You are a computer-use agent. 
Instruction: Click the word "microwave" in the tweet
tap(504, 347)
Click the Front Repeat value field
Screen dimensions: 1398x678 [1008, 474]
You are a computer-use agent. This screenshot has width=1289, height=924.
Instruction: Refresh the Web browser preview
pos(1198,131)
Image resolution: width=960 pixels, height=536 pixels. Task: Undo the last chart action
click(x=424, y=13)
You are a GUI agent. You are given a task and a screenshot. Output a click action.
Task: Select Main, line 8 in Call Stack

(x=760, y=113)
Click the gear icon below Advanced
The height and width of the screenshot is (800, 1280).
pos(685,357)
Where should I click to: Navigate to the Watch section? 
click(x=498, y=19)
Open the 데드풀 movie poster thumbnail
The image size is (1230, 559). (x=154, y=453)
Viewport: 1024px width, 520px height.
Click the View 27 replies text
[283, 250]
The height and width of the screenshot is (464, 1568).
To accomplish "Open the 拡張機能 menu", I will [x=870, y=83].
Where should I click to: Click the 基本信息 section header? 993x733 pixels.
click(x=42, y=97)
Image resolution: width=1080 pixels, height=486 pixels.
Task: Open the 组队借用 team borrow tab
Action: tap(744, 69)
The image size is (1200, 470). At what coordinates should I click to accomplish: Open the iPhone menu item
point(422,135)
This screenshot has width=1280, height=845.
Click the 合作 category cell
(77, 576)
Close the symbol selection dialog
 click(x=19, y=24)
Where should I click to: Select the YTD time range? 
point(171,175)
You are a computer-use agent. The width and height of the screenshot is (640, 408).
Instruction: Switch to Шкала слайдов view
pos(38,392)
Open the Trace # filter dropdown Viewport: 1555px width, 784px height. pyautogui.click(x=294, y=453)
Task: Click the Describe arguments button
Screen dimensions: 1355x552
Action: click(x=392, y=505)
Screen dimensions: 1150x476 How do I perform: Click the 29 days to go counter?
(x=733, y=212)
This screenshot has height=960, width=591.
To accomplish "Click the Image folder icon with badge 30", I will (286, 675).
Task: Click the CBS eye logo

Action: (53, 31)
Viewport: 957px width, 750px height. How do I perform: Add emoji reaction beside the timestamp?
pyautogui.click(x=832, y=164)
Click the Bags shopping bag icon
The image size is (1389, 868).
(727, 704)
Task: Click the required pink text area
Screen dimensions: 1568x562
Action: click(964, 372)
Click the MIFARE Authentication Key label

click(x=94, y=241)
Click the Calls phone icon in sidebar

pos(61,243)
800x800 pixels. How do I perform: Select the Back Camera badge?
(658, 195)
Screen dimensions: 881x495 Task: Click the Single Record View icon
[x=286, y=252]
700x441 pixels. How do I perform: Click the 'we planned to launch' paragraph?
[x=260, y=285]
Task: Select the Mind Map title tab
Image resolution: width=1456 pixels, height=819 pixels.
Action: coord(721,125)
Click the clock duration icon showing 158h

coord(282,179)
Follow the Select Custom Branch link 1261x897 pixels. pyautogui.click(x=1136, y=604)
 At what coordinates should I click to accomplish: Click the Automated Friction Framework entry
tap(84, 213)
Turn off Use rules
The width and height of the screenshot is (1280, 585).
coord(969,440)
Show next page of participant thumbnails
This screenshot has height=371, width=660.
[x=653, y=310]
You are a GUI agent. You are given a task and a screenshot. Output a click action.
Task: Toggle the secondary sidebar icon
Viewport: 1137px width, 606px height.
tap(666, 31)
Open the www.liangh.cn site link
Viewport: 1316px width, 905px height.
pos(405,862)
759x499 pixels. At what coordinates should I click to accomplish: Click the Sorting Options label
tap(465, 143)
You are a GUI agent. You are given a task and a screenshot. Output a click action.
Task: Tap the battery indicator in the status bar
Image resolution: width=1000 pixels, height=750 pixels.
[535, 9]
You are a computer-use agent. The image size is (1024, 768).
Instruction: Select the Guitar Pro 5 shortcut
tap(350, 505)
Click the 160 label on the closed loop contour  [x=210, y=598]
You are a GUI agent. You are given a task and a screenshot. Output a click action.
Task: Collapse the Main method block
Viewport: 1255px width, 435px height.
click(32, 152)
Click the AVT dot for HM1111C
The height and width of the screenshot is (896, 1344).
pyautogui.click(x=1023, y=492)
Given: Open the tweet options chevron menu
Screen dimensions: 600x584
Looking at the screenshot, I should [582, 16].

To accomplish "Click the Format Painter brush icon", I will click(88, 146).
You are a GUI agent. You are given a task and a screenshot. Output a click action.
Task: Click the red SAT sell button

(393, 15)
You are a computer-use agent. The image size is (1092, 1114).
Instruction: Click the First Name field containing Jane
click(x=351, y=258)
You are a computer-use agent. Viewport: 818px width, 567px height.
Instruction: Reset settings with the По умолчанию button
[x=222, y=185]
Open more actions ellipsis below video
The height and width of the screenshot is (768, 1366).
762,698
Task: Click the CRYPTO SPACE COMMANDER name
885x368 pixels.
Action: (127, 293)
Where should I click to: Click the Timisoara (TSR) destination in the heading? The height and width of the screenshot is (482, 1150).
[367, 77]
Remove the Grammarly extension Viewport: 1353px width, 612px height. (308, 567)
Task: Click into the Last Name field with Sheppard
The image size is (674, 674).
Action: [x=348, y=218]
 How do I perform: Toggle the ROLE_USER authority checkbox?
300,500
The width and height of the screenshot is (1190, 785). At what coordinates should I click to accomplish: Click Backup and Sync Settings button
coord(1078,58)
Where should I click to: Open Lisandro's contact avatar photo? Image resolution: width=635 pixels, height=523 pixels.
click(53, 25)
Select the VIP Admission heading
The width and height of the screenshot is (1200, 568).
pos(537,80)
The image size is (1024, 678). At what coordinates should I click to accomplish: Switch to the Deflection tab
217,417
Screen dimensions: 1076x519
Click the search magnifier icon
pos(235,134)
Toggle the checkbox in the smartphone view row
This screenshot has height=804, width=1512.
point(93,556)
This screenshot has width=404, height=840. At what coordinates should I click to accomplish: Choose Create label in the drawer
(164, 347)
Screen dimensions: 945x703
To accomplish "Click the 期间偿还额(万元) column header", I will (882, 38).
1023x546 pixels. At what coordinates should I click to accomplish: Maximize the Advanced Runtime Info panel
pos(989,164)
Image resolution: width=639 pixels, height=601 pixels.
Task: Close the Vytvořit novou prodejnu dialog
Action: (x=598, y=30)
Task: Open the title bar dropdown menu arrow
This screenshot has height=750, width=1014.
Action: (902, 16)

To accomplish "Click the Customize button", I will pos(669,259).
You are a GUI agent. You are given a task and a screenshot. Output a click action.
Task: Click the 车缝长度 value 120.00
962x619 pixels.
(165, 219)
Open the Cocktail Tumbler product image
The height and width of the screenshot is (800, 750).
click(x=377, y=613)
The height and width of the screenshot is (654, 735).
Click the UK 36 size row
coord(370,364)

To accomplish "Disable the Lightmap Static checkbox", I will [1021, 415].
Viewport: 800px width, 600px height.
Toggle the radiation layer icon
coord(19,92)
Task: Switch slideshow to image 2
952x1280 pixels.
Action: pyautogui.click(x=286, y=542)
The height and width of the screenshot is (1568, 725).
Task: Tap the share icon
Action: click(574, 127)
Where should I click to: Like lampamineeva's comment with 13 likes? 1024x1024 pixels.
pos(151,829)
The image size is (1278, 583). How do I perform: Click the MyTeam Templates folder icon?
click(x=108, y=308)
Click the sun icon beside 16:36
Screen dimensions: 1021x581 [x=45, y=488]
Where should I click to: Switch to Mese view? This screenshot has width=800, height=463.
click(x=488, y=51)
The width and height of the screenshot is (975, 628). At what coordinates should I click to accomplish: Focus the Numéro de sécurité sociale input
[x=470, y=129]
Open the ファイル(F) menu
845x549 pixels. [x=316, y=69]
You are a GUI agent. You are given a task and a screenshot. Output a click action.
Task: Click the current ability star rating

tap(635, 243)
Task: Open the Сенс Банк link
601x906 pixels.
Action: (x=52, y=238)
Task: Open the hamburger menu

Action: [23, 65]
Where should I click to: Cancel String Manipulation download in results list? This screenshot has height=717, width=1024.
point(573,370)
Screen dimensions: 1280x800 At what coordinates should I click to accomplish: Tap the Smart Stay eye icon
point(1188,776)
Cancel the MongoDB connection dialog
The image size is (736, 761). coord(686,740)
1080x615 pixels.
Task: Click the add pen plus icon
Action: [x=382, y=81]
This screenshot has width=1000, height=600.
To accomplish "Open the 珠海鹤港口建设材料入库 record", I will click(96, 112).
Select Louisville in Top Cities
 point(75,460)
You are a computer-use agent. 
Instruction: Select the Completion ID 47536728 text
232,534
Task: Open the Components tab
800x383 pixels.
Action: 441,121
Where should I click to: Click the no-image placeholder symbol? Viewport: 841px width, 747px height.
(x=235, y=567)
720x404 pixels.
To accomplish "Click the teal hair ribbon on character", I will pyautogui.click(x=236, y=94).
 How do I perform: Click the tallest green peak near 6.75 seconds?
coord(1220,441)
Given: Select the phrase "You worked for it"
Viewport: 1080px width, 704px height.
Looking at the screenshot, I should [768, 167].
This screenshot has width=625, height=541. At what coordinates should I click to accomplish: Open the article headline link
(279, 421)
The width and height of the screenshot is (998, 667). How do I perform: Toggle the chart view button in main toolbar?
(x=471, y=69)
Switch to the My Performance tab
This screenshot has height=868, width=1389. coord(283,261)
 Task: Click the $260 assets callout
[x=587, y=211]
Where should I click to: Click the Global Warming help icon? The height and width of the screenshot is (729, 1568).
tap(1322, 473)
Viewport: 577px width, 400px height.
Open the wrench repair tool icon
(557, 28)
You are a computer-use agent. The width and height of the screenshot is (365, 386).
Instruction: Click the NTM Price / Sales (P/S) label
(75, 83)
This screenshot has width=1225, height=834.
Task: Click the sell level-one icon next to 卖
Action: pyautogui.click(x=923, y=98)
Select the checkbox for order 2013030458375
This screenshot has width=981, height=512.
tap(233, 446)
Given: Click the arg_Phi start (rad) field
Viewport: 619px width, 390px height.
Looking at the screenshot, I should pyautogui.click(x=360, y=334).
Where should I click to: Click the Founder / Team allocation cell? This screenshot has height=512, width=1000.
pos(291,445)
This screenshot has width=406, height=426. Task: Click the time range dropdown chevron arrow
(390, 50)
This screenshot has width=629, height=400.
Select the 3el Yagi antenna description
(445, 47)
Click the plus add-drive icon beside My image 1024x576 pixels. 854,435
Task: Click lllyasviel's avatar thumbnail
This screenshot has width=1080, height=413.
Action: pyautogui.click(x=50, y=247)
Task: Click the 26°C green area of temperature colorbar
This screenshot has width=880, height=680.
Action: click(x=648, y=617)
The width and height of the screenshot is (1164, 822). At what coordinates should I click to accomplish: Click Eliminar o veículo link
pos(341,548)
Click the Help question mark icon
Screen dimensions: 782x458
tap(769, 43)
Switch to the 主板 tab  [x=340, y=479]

════

Problem description.
Lines of the listing that include the string "computer" are to be counted; state that count alone.

Solution to the problem.
8